Ms. Nanni was born in Creekside, Pa. She came to Washington during World War II and had lived in the same Dupont Circle apartment for more than 75 years, until shortly before her death. At the NSA, she worked on the Cold War Venona Project, decrypting messages of Soviet Union intelligence agencies. She retired in 1980.
Anton DePorte, State Department official
Anton DePorte, 90, who worked for 25 years at the State Department, where he was a member of the policy and planning staff, died Aug. 19 at his home in Washington. The cause was cardiorespiratory arrest, said a cousin, Rebecca DePorte.
Dr. DePorte was born in Oklahoma City and had lived in Washington since 1955. After retiring from the State Department in 1980, he was a visiting scholar at New York University’s Institute of French Studies while continuing to live in Washington. He was the author of several books and articles on European international relations.
Richard Schlapia, electronics engineer
Richard Schlapia, 68, a retired electronics engineer with the National Oceanic and Atmospheric Administration, died Sept. 15 at his home in Washington. The cause was hypertension and diabetes, said his domestic partner, Lloyce West.
Mr. Schlapia was born in Ventura, Calif., and came to Washington in 1982 as an electronics engineer with the Navy Department. He joined NOAA in 1990 and retired on disability in 1999. He was the historian of the D.C. chapter of the General Society of Mayflower Descendants.
Dorothy Rosapepe-Bodwell, legislative aide
Dorothy Rosapepe-Bodwell, 77, a legislative aide to Virginia Del.

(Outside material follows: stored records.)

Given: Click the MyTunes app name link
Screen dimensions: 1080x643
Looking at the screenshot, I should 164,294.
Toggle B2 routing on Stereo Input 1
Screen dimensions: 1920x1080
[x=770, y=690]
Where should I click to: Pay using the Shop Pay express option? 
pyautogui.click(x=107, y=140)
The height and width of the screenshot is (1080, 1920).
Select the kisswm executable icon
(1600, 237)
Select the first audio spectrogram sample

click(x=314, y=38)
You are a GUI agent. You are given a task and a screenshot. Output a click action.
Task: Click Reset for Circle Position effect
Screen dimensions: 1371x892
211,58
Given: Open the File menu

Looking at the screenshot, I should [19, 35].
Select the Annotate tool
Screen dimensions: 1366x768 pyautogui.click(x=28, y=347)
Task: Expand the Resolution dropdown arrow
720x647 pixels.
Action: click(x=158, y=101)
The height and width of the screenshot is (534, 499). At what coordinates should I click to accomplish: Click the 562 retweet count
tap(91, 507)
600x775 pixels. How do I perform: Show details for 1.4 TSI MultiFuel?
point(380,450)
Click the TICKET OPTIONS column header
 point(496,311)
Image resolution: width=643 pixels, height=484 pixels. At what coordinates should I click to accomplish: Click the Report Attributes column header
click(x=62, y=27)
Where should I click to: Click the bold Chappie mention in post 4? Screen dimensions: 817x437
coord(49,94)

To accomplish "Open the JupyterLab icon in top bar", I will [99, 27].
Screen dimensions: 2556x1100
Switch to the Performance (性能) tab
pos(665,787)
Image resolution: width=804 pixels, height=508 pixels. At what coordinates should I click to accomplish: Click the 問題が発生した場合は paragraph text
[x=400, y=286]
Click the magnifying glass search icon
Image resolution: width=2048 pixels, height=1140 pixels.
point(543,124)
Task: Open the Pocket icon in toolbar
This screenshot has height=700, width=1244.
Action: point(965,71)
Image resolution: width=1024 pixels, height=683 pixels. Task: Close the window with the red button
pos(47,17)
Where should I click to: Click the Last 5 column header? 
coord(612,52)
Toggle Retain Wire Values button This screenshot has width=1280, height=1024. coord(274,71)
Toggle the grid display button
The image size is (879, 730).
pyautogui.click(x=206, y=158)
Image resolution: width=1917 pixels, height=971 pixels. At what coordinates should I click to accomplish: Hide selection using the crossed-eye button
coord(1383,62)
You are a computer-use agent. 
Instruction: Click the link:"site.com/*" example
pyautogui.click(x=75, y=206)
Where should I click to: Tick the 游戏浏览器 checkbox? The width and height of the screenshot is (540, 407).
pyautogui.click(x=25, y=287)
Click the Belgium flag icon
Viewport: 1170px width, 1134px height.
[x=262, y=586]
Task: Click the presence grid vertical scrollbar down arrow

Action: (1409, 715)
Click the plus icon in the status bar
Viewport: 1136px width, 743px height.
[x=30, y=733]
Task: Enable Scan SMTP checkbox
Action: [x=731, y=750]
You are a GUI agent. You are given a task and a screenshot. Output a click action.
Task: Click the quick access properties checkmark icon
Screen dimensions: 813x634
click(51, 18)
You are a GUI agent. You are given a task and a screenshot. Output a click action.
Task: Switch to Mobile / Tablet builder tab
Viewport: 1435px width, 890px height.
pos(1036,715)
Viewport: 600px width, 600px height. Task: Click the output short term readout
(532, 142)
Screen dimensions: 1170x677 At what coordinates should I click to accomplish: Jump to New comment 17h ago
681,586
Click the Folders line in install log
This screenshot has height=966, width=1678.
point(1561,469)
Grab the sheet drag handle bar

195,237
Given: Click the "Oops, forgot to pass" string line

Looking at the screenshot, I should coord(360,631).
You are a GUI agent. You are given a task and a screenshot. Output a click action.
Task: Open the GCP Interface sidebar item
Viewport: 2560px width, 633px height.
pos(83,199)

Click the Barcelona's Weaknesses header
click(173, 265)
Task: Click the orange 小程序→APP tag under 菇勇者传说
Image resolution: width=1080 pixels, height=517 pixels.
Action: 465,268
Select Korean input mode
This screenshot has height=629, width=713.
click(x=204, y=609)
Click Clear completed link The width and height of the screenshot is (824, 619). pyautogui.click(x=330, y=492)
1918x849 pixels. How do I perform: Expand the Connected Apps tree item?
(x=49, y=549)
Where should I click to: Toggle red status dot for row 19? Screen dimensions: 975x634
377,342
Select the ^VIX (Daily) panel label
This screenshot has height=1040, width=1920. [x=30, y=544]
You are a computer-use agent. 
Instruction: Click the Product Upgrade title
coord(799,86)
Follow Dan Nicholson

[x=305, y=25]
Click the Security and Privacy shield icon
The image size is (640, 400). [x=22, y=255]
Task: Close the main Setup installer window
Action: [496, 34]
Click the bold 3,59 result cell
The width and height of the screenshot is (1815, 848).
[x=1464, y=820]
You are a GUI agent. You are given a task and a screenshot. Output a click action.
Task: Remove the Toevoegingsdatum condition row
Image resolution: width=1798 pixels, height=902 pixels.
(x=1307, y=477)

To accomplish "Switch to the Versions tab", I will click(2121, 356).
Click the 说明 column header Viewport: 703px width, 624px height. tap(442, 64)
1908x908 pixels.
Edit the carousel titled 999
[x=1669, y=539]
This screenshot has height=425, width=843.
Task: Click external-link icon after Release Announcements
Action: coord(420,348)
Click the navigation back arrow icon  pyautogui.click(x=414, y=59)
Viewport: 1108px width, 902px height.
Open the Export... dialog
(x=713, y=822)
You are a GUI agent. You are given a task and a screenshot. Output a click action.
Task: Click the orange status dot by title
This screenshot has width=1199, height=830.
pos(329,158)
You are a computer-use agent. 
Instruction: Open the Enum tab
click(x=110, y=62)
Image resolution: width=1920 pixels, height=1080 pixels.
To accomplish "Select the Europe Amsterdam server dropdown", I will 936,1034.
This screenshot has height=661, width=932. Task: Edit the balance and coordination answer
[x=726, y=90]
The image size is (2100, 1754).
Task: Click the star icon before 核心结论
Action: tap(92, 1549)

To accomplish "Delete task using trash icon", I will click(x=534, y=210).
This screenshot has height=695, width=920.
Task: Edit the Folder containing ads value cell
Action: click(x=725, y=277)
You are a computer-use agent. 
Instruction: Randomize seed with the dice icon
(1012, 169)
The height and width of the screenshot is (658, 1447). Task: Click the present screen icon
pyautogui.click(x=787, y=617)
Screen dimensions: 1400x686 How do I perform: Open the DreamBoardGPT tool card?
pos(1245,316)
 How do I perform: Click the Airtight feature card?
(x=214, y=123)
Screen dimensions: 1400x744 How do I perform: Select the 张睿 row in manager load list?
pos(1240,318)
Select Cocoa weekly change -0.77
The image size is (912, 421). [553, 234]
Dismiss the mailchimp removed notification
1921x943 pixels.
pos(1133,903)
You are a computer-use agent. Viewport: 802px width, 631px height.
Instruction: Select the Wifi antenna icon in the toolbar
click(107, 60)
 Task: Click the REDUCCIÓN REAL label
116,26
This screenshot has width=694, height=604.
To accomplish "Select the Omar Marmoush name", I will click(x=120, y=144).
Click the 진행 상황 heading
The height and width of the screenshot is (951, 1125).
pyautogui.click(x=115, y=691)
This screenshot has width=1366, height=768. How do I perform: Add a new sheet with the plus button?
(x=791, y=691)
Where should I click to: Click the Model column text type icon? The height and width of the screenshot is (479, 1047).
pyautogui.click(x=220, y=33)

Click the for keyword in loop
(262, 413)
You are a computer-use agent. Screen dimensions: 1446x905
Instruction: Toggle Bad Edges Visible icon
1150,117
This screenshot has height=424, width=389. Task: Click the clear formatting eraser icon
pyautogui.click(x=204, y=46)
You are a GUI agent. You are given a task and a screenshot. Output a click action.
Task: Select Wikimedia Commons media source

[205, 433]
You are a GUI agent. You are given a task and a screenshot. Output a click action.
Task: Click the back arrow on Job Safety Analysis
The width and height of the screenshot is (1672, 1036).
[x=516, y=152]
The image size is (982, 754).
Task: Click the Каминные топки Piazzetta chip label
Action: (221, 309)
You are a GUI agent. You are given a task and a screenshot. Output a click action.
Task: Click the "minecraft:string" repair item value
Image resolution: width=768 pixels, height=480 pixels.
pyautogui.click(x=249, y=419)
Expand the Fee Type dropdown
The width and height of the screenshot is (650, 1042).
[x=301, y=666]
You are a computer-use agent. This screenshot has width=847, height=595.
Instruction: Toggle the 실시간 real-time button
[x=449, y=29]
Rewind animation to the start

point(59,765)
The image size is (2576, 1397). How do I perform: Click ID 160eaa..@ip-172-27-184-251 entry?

Warren G. Stambaugh (D-Arlington) from 1985 to 1990, died Sept. 8 at her home in Arlington. The cause was chronic obstructive pulmonary disease, said a sister-in-law, Sheilah Kast.
She was born Dorothy Rosapepe in Youngstown, Ohio, and had lived in the Washington area since 1968. She was a board member of the Arlington Outdoor Education Association and was a room mother and leader of the Great Books program at Oakridge Elementary School in Arlington.
Leo Nestor, music director
Leo Nestor, 70, a retired professor of music, director of choral studies and director of the Institute of Sacred Music at Catholic University who also was music director at the Basilica of the National Shrine of the Immaculate Conception, died Sept. 22 at a hospital in Washington. The cause was cancer, said a friend and executor, Kevin O’Brien.
Mr. Nestor was born in Pittsburgh and came to Washington in 1984 as music director of the Shrine of the Immaculate Conception. In 2001, he joined the Catholic University faculty. He retired in 2016 and moved to Millsboro, Del., from Washington.
At the National Shrine, he composed music for four papal visits and was knighted by Pope Francis for service to the Catholic Church. In 1985, he composed a cantata to commemorate the 20th anniversary of the Second Vatican Council. When the cantata was performed at a Christmas concert, Washington Post music critic Joseph McLellan wrote that it was “composed with impressive skill and . . . performed expertly by the Choir of the National Shrine and the Catholic University Symphony Orchestra and Chorus with the composer conducting.”